VincentKartheiser unfortunately brought very little bitch face to the proceedings. In fact, he looked botoxed and constipated all the time. I was expecting scenery chewing, deep scowling and pithy…. pith and instead I got sullen and indifferent. I put up with him on, what two, three seasons of Angel and this is how he repays me, by barely showing up to the party? For Shame.
No, not that suit, although not complaining |
Far be it from me to complain when Johnny Galecki shows up anywhere doing anything, but he was totally over-qualified and under used. I mean really? The drunk best friend who can’t even make it to the second act? Shame on you movie. If you’re gonna put Johnny Galecki in a freaking movie he better be used to his fullest.
Olivia Wilde was another over-qualified, under-used actor in this one. *Spoiler alert if you’re gonna see the movie Her climactic death scene was so unearned and because it cause the aforementioned crying faces that evoked laughter in me it felt like such a cheat.
At least the movie knew what the hell to do with Bomer. He shows up, he smirks, he brings warmth and something extra to small character and then he leaves.

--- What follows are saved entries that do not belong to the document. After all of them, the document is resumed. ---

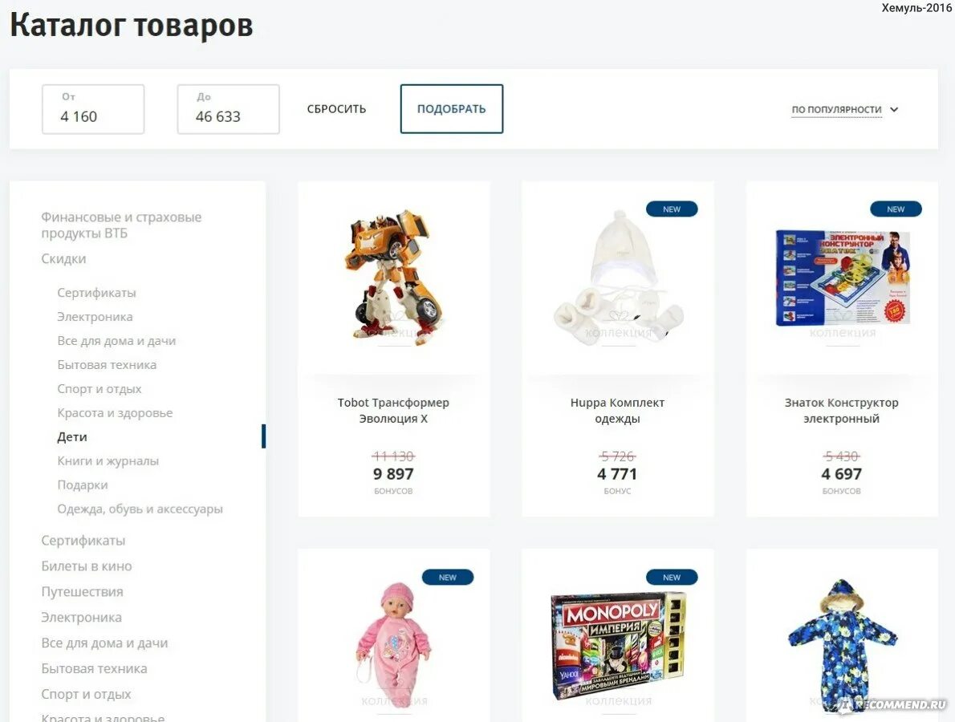Click the sort dropdown chevron arrow
The width and height of the screenshot is (955, 722).
893,110
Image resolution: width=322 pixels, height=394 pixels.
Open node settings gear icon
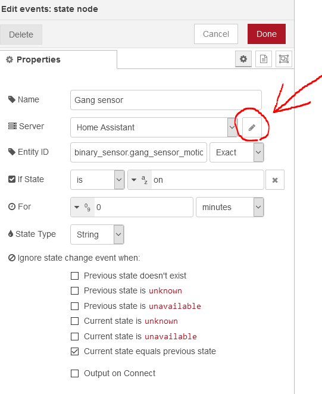point(243,59)
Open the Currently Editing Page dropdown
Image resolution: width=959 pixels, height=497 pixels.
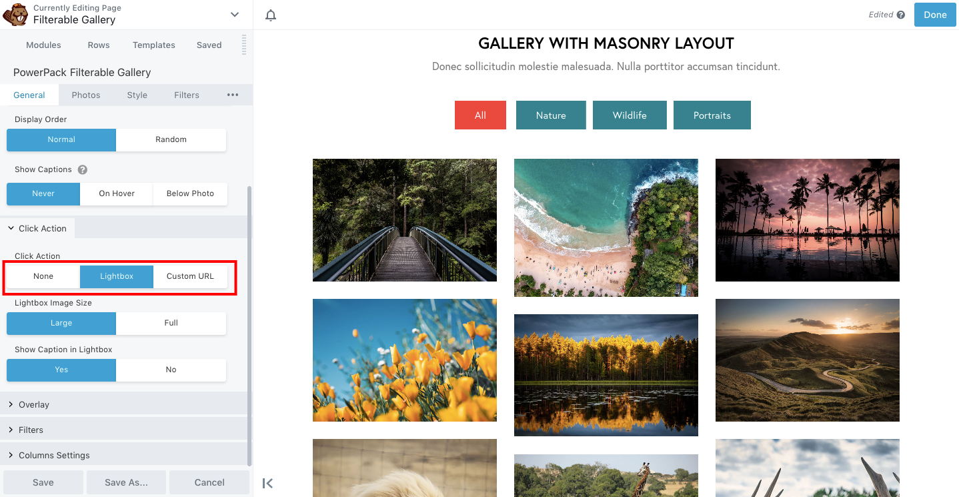(234, 14)
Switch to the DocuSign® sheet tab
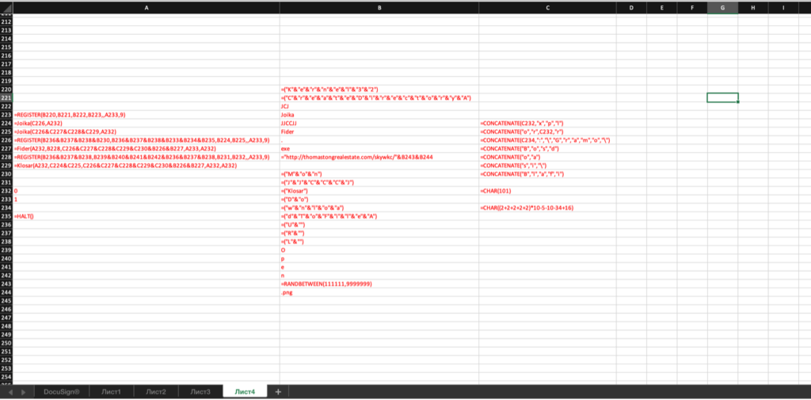 coord(62,391)
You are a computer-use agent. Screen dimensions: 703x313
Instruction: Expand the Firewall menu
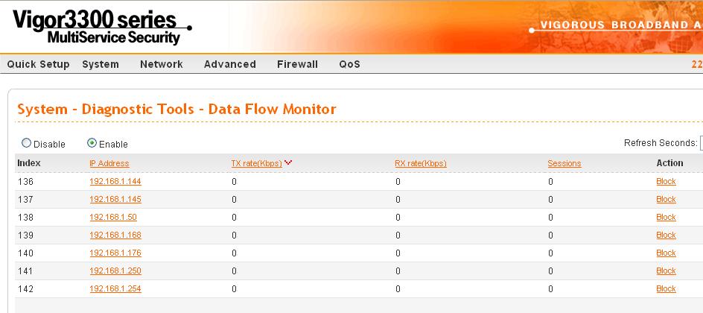[297, 64]
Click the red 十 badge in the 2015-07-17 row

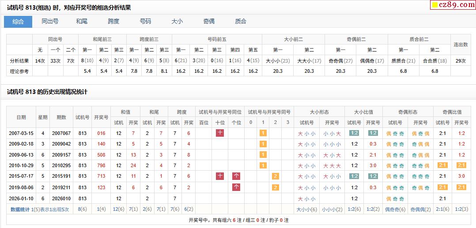(220, 176)
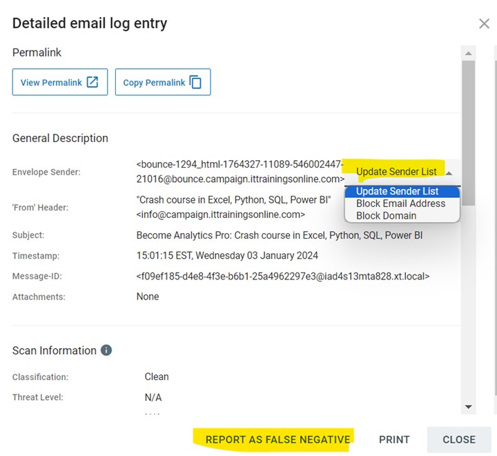Select Update Sender List from the open list

[398, 192]
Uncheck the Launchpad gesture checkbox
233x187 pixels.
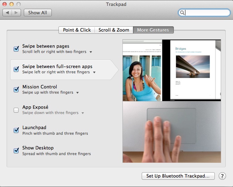(16, 131)
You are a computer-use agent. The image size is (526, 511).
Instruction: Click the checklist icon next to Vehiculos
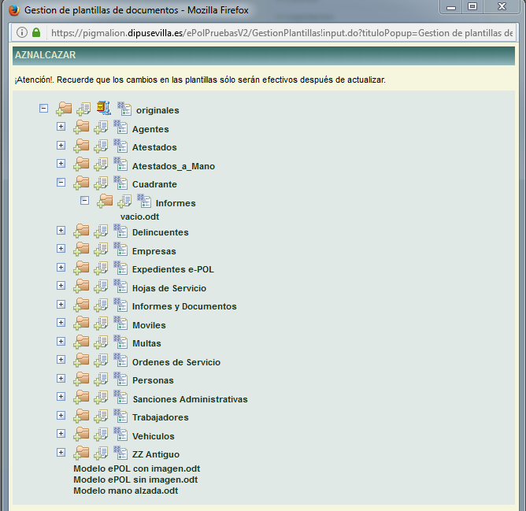120,435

What the Eff is up with Pettyfer’s accent? So let me get this straight… How did a dude with british accent come to find his way into a cordoned off ghetto that no-one ever escapes? The addition of that accent feels like some half-assed idea Pettyfer insisted be there even though it had no business being there. It was ridiculous and what’s more he had a hard time keeping it up. Dear Douche, er I mean Alex; If you’re going to use an accent don’t puss out half-way through. Commit or leave it jerk wad. Also, it’s the future, not the twenties, drop the zoot suit jerk-wad. Love, me!
Speaking of odd sartorial choices, Cillian Murphy’s wardrobe felt as if the cast-offs from The Matrix and Equilibrium found a back room somewhere, got busy having illegitimate children that Cillian’s character was forced to wear. It was all dark and ominous totally lame looking. I’m disappointed wardrobe didn’t cap the look off with Morpheus shades. Just sayin’.
There’s this flashback scene about how their clocks get turned on that was totally not important and added nothing to the story. Lame upon lame.Although Amanda Seyfried preening in front of a mirror for a time did have its advantages. Speaking of:
My girl crush on Amanda Seyfried? Yup, it’s still there. Not even the crappy red wig could diminish it. Maybe the next movie I should watch/review is that crappy movie with her and Wes Bentley (which, if he isn’t the bad guy, I will eat my hat) just to go for the Seyfried Hat Trick (Heh! Band Name! I’m two for two!)
The total second half felt totally unearned. The whole robin hood bent felt like a lame plot device when the set up gave us so much hope and promise for something more original and vibrant.